__TASK DIRECTIONS__: Change "Image resolution" to "Display resolution" throughout the rows below and write the rows out again with nothing else altered.

__ITEMS__:
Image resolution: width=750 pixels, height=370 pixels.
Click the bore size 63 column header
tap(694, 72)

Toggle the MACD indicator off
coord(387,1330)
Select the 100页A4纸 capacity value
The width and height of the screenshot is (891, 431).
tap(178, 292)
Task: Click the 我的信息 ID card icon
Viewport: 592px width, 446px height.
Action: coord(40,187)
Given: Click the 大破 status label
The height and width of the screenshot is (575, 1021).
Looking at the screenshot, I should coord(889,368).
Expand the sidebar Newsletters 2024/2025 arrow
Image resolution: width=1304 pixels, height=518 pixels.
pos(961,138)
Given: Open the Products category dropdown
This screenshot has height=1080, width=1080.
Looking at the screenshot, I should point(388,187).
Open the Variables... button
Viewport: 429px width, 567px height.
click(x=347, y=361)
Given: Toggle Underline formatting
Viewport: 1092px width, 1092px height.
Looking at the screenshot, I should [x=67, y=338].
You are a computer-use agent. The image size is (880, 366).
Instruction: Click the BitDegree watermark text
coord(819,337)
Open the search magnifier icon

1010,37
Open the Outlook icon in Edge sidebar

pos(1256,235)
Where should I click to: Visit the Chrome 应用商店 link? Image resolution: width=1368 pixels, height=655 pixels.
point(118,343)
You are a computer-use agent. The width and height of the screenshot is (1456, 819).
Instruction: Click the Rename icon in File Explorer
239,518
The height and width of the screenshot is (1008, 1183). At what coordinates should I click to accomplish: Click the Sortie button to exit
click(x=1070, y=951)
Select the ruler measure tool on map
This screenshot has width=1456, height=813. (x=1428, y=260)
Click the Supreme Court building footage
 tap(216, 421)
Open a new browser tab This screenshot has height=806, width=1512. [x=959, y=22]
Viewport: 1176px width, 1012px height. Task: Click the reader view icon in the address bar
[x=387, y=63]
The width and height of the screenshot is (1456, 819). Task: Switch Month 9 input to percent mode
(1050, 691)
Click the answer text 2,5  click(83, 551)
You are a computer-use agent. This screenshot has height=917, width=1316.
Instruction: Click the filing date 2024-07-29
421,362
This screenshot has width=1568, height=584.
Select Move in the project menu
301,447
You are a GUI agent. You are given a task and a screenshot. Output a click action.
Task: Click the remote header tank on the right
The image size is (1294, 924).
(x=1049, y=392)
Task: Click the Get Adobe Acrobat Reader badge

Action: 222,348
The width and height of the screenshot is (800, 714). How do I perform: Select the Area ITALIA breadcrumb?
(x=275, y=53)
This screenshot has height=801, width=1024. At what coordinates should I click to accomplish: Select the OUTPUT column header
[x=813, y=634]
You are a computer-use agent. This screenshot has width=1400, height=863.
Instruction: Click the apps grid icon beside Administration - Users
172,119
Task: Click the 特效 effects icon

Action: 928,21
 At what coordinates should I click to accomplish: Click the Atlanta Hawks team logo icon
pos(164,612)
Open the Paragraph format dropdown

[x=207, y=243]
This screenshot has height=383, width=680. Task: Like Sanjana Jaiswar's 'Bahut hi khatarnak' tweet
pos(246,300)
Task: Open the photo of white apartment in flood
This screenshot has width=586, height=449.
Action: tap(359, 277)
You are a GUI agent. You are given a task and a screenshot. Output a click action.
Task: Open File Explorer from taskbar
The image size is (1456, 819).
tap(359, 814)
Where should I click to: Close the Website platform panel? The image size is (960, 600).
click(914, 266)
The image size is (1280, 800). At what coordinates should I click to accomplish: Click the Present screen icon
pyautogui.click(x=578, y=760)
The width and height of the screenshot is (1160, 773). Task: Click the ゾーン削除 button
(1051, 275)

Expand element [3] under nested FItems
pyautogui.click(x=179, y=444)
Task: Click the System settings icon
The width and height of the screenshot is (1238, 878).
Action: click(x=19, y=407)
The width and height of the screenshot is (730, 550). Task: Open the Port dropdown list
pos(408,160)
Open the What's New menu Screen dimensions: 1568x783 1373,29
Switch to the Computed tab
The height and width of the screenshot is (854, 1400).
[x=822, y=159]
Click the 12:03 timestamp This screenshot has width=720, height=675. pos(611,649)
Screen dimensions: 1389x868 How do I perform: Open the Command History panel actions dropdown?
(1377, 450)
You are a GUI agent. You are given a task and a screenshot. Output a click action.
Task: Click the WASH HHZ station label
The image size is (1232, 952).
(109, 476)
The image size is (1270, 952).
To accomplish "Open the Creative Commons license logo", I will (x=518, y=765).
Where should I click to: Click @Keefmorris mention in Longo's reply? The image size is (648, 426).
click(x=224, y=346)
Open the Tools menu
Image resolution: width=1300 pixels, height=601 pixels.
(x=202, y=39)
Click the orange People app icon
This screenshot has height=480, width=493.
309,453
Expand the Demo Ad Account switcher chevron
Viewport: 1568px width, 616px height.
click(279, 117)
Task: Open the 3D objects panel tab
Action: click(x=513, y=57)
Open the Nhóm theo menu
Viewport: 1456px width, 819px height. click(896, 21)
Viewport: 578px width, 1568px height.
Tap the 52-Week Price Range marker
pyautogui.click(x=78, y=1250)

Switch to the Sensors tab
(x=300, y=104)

__THE ANSWER__:
Display resolution: width=750 pixels, height=370 pixels.
Click the bore size 63 column header
tap(694, 72)

Toggle the MACD indicator off
coord(387,1330)
Select the 100页A4纸 capacity value
The width and height of the screenshot is (891, 431).
tap(178, 292)
Task: Click the 我的信息 ID card icon
Viewport: 592px width, 446px height.
Action: coord(40,187)
Given: Click the 大破 status label
The height and width of the screenshot is (575, 1021).
Looking at the screenshot, I should coord(889,368).
Expand the sidebar Newsletters 2024/2025 arrow
Display resolution: width=1304 pixels, height=518 pixels.
pos(961,138)
Given: Open the Products category dropdown
This screenshot has height=1080, width=1080.
Looking at the screenshot, I should point(388,187).
Open the Variables... button
Viewport: 429px width, 567px height.
click(x=347, y=361)
Given: Toggle Underline formatting
Viewport: 1092px width, 1092px height.
Looking at the screenshot, I should [x=67, y=338].
You are a computer-use agent. The image size is (880, 366).
Instruction: Click the BitDegree watermark text
coord(819,337)
Open the search magnifier icon

1010,37
Open the Outlook icon in Edge sidebar

pos(1256,235)
Where should I click to: Visit the Chrome 应用商店 link? Display resolution: width=1368 pixels, height=655 pixels.
point(118,343)
You are a computer-use agent. The width and height of the screenshot is (1456, 819).
Instruction: Click the Rename icon in File Explorer
239,518
The height and width of the screenshot is (1008, 1183). At what coordinates should I click to accomplish: Click the Sortie button to exit
click(x=1070, y=951)
Select the ruler measure tool on map
This screenshot has width=1456, height=813. (x=1428, y=260)
Click the Supreme Court building footage
 tap(216, 421)
Open a new browser tab This screenshot has height=806, width=1512. [x=959, y=22]
Viewport: 1176px width, 1012px height. Task: Click the reader view icon in the address bar
[x=387, y=63]
The width and height of the screenshot is (1456, 819). Task: Switch Month 9 input to percent mode
(1050, 691)
Click the answer text 2,5  click(83, 551)
You are a computer-use agent. This screenshot has height=917, width=1316.
Instruction: Click the filing date 2024-07-29
421,362
This screenshot has width=1568, height=584.
Select Move in the project menu
301,447
You are a GUI agent. You are given a task and a screenshot. Output a click action.
Task: Click the remote header tank on the right
The image size is (1294, 924).
(x=1049, y=392)
Task: Click the Get Adobe Acrobat Reader badge

Action: 222,348
The width and height of the screenshot is (800, 714). How do I perform: Select the Area ITALIA breadcrumb?
(x=275, y=53)
This screenshot has height=801, width=1024. At what coordinates should I click to accomplish: Select the OUTPUT column header
[x=813, y=634]
You are a computer-use agent. This screenshot has width=1400, height=863.
Instruction: Click the apps grid icon beside Administration - Users
172,119
Task: Click the 特效 effects icon

Action: 928,21
 At what coordinates should I click to accomplish: Click the Atlanta Hawks team logo icon
pos(164,612)
Open the Paragraph format dropdown

[x=207, y=243]
This screenshot has height=383, width=680. Task: Like Sanjana Jaiswar's 'Bahut hi khatarnak' tweet
pos(246,300)
Task: Open the photo of white apartment in flood
This screenshot has width=586, height=449.
Action: tap(359, 277)
You are a GUI agent. You are given a task and a screenshot. Output a click action.
Task: Open File Explorer from taskbar
The image size is (1456, 819).
tap(359, 814)
Where should I click to: Close the Website platform panel? The image size is (960, 600).
click(914, 266)
The image size is (1280, 800). At what coordinates should I click to accomplish: Click the Present screen icon
pyautogui.click(x=578, y=760)
The width and height of the screenshot is (1160, 773). Task: Click the ゾーン削除 button
(1051, 275)

Expand element [3] under nested FItems
pyautogui.click(x=179, y=444)
Task: Click the System settings icon
The width and height of the screenshot is (1238, 878).
Action: click(x=19, y=407)
The width and height of the screenshot is (730, 550). Task: Open the Port dropdown list
pos(408,160)
Open the What's New menu Screen dimensions: 1568x783 1373,29
Switch to the Computed tab
The height and width of the screenshot is (854, 1400).
[x=822, y=159]
Click the 12:03 timestamp This screenshot has width=720, height=675. pos(611,649)
Screen dimensions: 1389x868 How do I perform: Open the Command History panel actions dropdown?
(1377, 450)
You are a GUI agent. You are given a task and a screenshot. Output a click action.
Task: Click the WASH HHZ station label
The image size is (1232, 952).
(109, 476)
The image size is (1270, 952).
To accomplish "Open the Creative Commons license logo", I will (x=518, y=765).
Where should I click to: Click @Keefmorris mention in Longo's reply? The image size is (648, 426).
click(x=224, y=346)
Open the Tools menu
Display resolution: width=1300 pixels, height=601 pixels.
(x=202, y=39)
Click the orange People app icon
This screenshot has height=480, width=493.
309,453
Expand the Demo Ad Account switcher chevron
Viewport: 1568px width, 616px height.
click(279, 117)
Task: Open the 3D objects panel tab
Action: click(x=513, y=57)
Open the Nhóm theo menu
Viewport: 1456px width, 819px height. click(896, 21)
Viewport: 578px width, 1568px height.
Tap the 52-Week Price Range marker
pyautogui.click(x=78, y=1250)

Switch to the Sensors tab
(x=300, y=104)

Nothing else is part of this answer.